In our observations, interviews and overall research work, we should also ask the opposite questions in our methodological approach.
What would you want to avoid at all costs?
What product would you never consume?
By reversing the questions, in many cases what is actually desired only becomes visible. This often involves the smallest details. This is why asking and looking closely is so crucial in all interactions with users and consumers. A very appropriate question in this context is also:
In order to?
With this line of questioning, we ask the interviewee even more precisely about his motives and motivation, what his ideas are for a solution, and how a new solution can help him.
Formulating our idea as a USP in one sentence is very relevant for the innovation process. We discuss this sentence intensively in the team. We want to discuss the lead-up to the USP as a unique sentence in an intensive brainstorming session in the team until we have found the one sentence that is crucial for our business model and describes the USP for our new idea as a product.
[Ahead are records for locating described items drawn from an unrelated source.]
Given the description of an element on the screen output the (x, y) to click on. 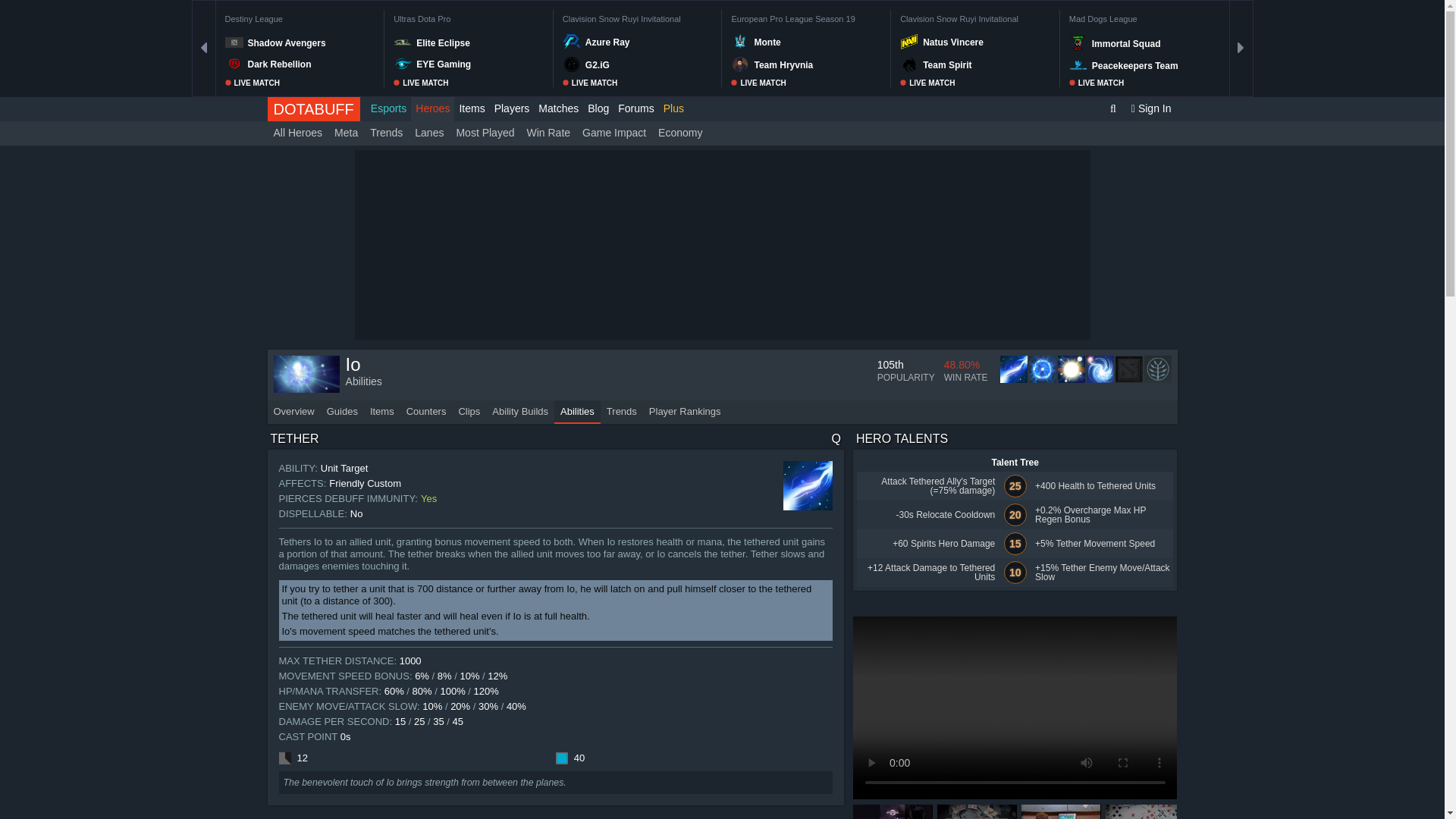
Team Spirit (986, 64)
Mad Dogs League (1144, 19)
Shadow Avengers (310, 42)
European Pro League Season 19 (805, 19)
Monte (817, 41)
Destiny League (299, 19)
Team Hryvnia (817, 64)
Clavision Snow Ruyi Invitational (974, 19)
Dark Rebellion (310, 63)
Elite Eclipse (479, 42)
Natus Vincere (986, 41)
Ultras Dota Pro (468, 19)
Immortal Squad (1156, 43)
G2.iG (649, 64)
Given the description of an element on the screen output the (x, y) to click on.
A similar concept is the customer value proposition (CVP), which is a clearly defined statement related to a particular product or service that lists the reasons a consumer might benefit from purchasing the product or service. Similar to the concept of USP, it is a clearly defined statement that aims to convince customers that a particular product or service, compared to others, adds value or solves a problem better than other products or services.
Even my grandma must have understood the USP, it must be that simple
This assumption or similar assumptions are often formulated. But they do not help us in the process of defining the USP. Because the grandma can belong to the target group relevant for our idea, but she does not have to. However, the assumption contains a correct thought. The wording of the USP must be simple enough that every member of our target group understands it immediately. We don't want to leave the sentence unclearly formulated, but ask questions and discuss this in the team until we have formulated a clear sentence. In the interviews when surveying the target group, we therefore ask the open and hypothetical question
What do you think a solution in this area might look like?
With this, we let the interviewees formulate the USP. Following the Design Thinking idea, we also let the interviewees visualize the idea. All results of the interviews are compiled, compared and in no way evaluated positively or negatively. In the formulations from the interviews, we use different colored pens to mark the repeating keywords that form our USP sentence. The sketches of the interviewees graphically support the USP thought. The keywords are also the word building blocks that we will use in our digital applications, such as creating content for our website. When pitching to investors or prospects, we refer to this unique phrase, clearly worded, to describe our new idea. The future users formulated our idea, not us and not an investor. The sentence forms the basis and the starting point for our innovation. This will lead us the way to our sales targets, with a quantitative sales plan and a plan for all sales targets.